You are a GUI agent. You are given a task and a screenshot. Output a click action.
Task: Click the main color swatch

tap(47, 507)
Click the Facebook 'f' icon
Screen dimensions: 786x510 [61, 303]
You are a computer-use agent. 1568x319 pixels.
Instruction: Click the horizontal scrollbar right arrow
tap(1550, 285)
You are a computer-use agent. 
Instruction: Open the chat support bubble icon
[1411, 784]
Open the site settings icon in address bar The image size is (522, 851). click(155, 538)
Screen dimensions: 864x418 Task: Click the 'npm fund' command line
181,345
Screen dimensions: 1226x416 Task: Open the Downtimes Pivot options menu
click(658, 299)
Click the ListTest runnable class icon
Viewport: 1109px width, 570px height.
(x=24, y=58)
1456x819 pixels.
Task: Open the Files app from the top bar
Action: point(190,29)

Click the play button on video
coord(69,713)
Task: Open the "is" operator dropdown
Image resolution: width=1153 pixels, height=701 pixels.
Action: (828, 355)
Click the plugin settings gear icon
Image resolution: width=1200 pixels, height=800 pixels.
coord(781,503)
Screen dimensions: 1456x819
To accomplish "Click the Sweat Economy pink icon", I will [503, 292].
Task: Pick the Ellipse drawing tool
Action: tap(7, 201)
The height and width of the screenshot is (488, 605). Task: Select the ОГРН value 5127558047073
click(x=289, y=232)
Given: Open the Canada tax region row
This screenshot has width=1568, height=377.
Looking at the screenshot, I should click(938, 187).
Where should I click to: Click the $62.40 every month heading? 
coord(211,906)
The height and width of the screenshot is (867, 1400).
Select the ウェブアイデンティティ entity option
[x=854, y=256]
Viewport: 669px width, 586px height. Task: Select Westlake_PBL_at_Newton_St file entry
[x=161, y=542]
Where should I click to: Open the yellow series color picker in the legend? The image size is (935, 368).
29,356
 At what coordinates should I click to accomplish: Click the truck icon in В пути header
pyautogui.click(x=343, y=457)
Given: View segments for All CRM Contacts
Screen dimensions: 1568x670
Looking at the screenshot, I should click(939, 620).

* **Written instruction**:
Rewrite the material, replacing each occurrence of "Viewport" with "Display" and leaving every other character unchanged.

* **Expected output**:
You are a GUI agent. You are given a task and a screenshot. Output a click action.
Task: Click the main color swatch

tap(47, 507)
Click the Facebook 'f' icon
Screen dimensions: 786x510 [61, 303]
You are a computer-use agent. 1568x319 pixels.
Instruction: Click the horizontal scrollbar right arrow
tap(1550, 285)
You are a computer-use agent. 
Instruction: Open the chat support bubble icon
[1411, 784]
Open the site settings icon in address bar The image size is (522, 851). click(155, 538)
Screen dimensions: 864x418 Task: Click the 'npm fund' command line
181,345
Screen dimensions: 1226x416 Task: Open the Downtimes Pivot options menu
click(658, 299)
Click the ListTest runnable class icon
Display: 1109px width, 570px height.
(x=24, y=58)
1456x819 pixels.
Task: Open the Files app from the top bar
Action: point(190,29)

Click the play button on video
coord(69,713)
Task: Open the "is" operator dropdown
Image resolution: width=1153 pixels, height=701 pixels.
Action: (828, 355)
Click the plugin settings gear icon
Image resolution: width=1200 pixels, height=800 pixels.
coord(781,503)
Screen dimensions: 1456x819
To accomplish "Click the Sweat Economy pink icon", I will [503, 292].
Task: Pick the Ellipse drawing tool
Action: tap(7, 201)
The height and width of the screenshot is (488, 605). Task: Select the ОГРН value 5127558047073
click(x=289, y=232)
Given: Open the Canada tax region row
This screenshot has width=1568, height=377.
Looking at the screenshot, I should click(938, 187).
Where should I click to: Click the $62.40 every month heading? 
coord(211,906)
The height and width of the screenshot is (867, 1400).
Select the ウェブアイデンティティ entity option
[x=854, y=256]
Display: 669px width, 586px height. Task: Select Westlake_PBL_at_Newton_St file entry
[x=161, y=542]
Where should I click to: Open the yellow series color picker in the legend? The image size is (935, 368).
29,356
 At what coordinates should I click to accomplish: Click the truck icon in В пути header
pyautogui.click(x=343, y=457)
Given: View segments for All CRM Contacts
Screen dimensions: 1568x670
Looking at the screenshot, I should click(939, 620).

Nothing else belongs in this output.